> **Work instructions**: Look for the line with "This screenshot has width=1345, height=537." in the entries below, then extract that line and all lines after it exactly, with pictures left out.

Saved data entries
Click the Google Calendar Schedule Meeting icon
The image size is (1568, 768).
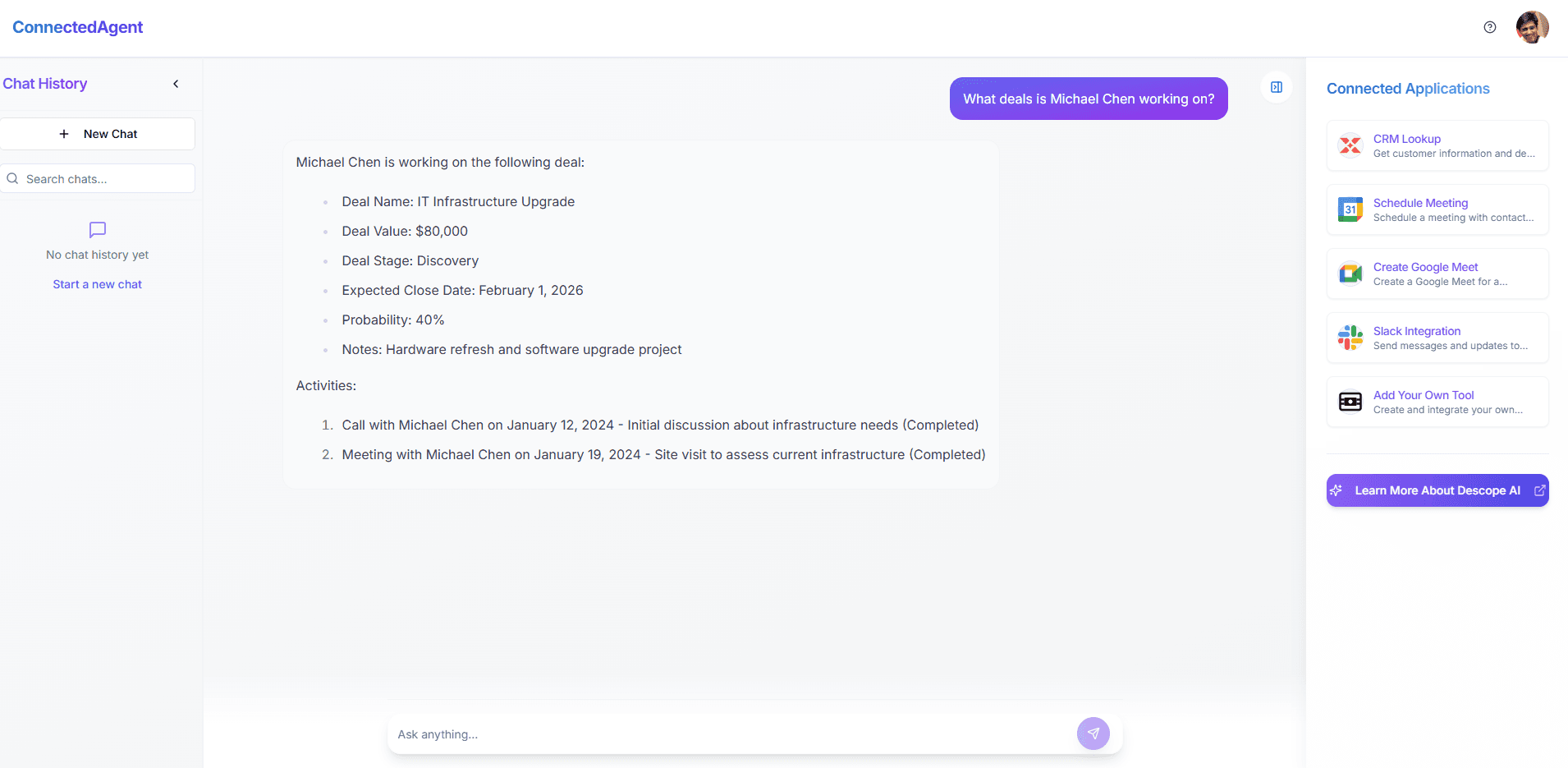tap(1350, 209)
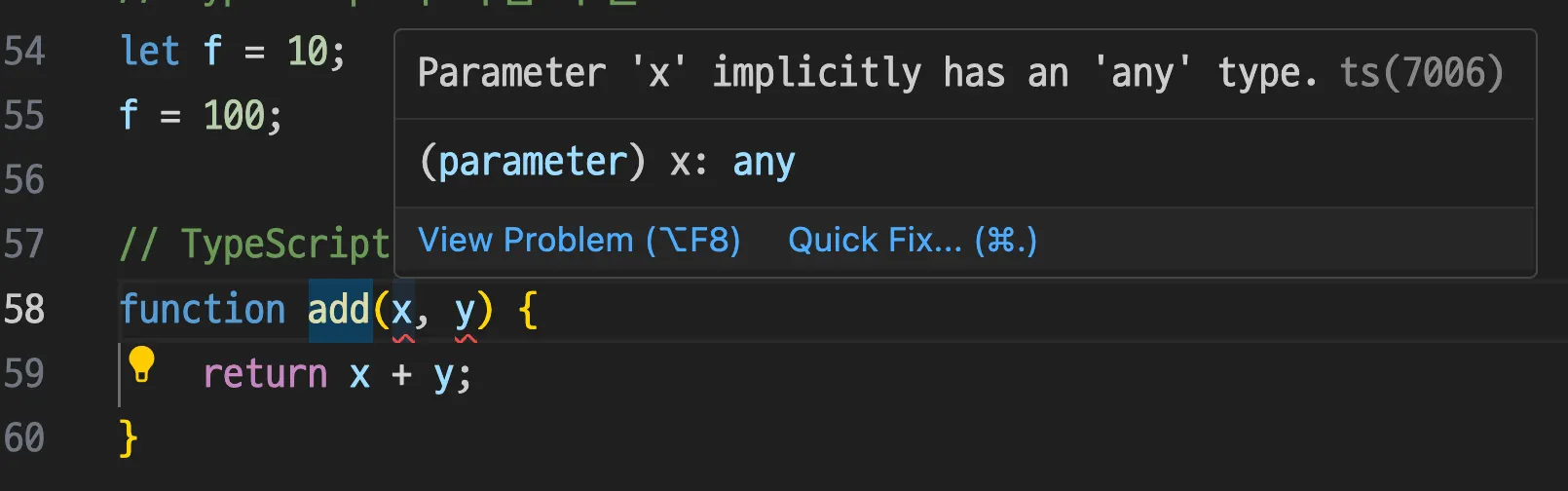
Task: Click the 'let' keyword on line 54
Action: coord(150,51)
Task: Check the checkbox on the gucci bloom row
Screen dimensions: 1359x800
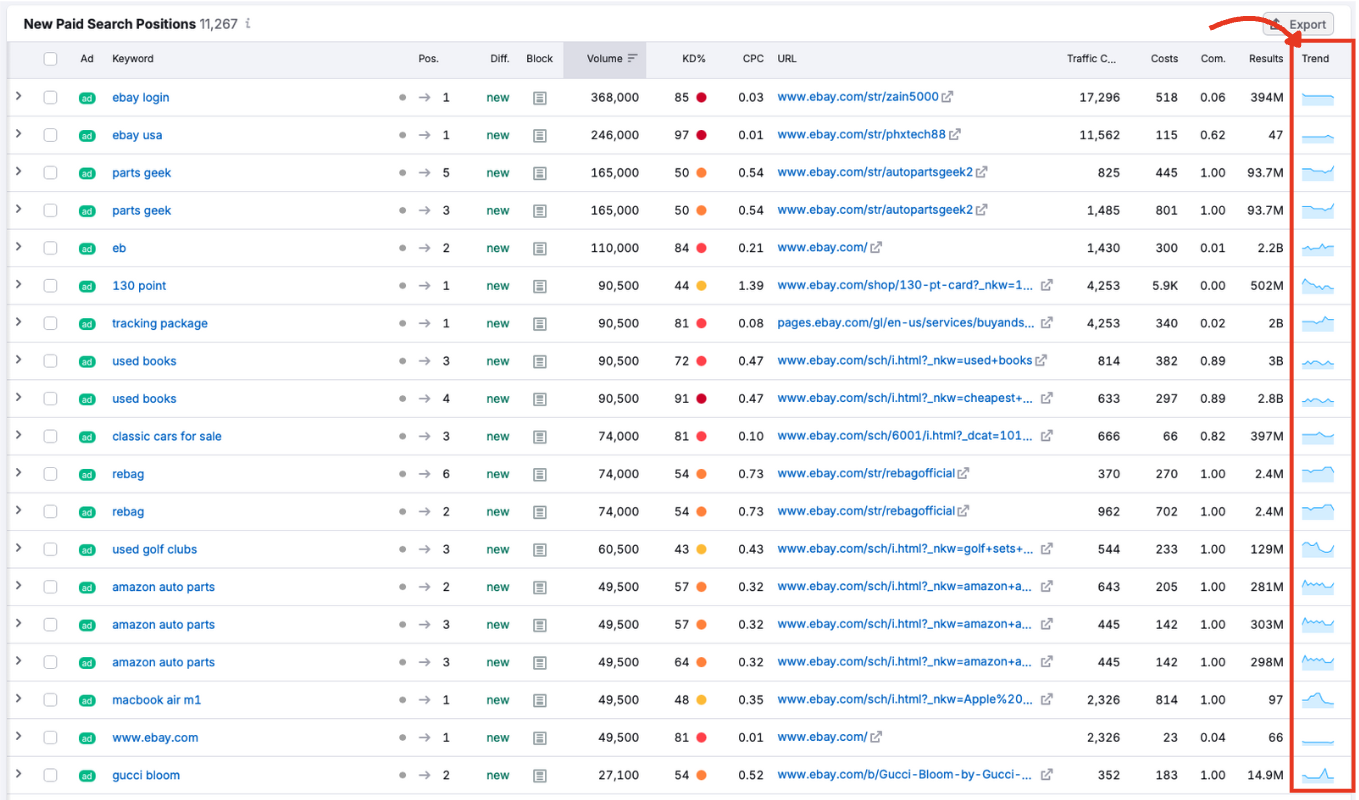Action: [51, 775]
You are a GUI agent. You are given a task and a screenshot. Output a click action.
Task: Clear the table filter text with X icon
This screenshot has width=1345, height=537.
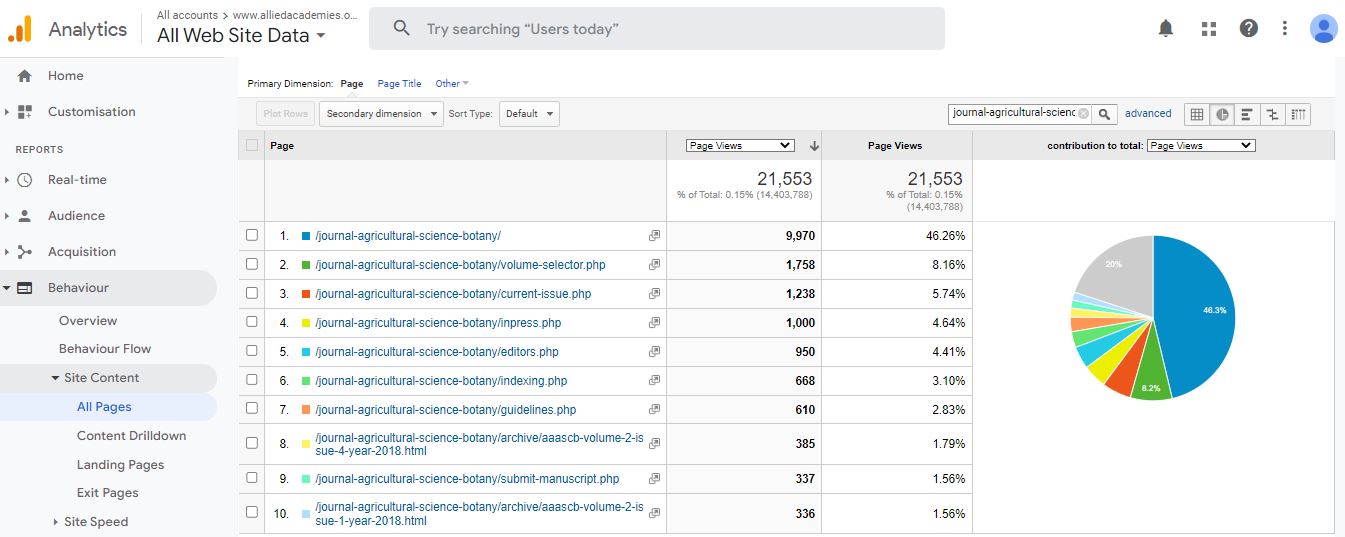(1083, 114)
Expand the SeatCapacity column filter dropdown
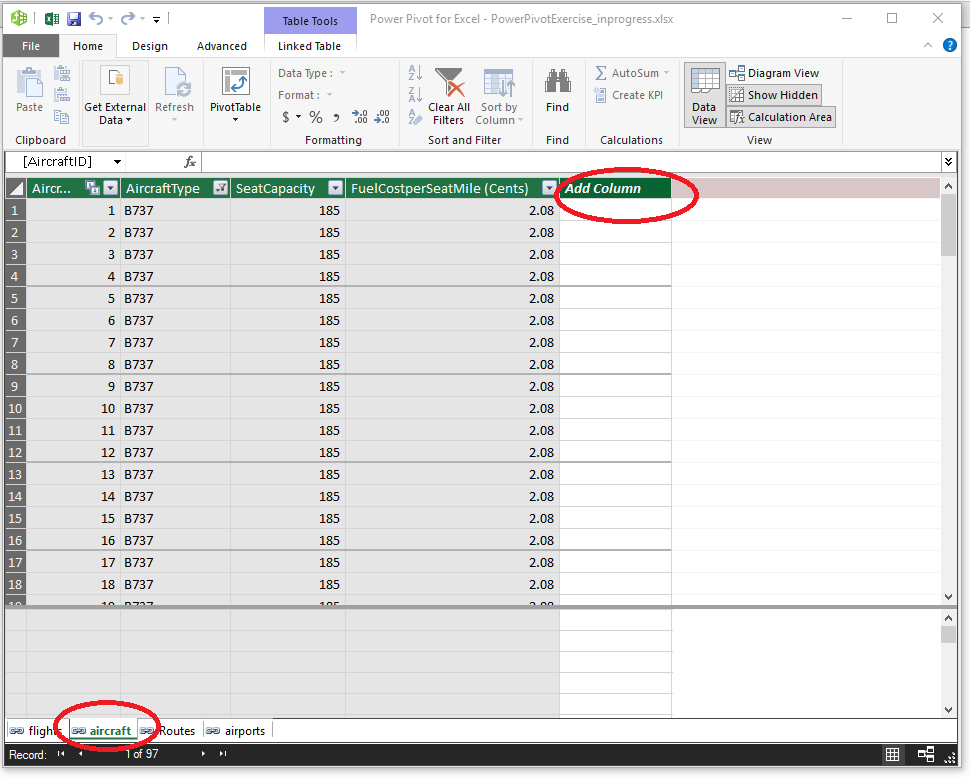970x778 pixels. tap(335, 188)
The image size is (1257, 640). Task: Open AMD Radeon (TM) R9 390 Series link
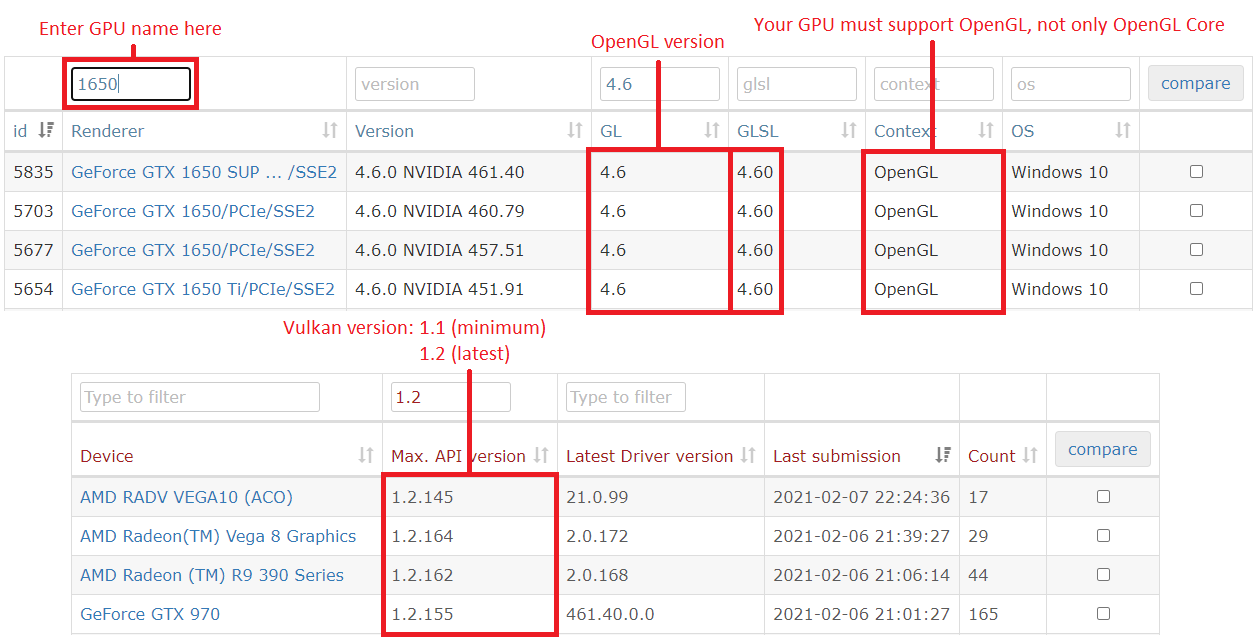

> **Output for this exercise**:
This screenshot has width=1345, height=537.
(1083, 114)
Expand the SeatCapacity column filter dropdown
970x778 pixels. tap(335, 188)
The image size is (1257, 640). Task: Open AMD Radeon (TM) R9 390 Series link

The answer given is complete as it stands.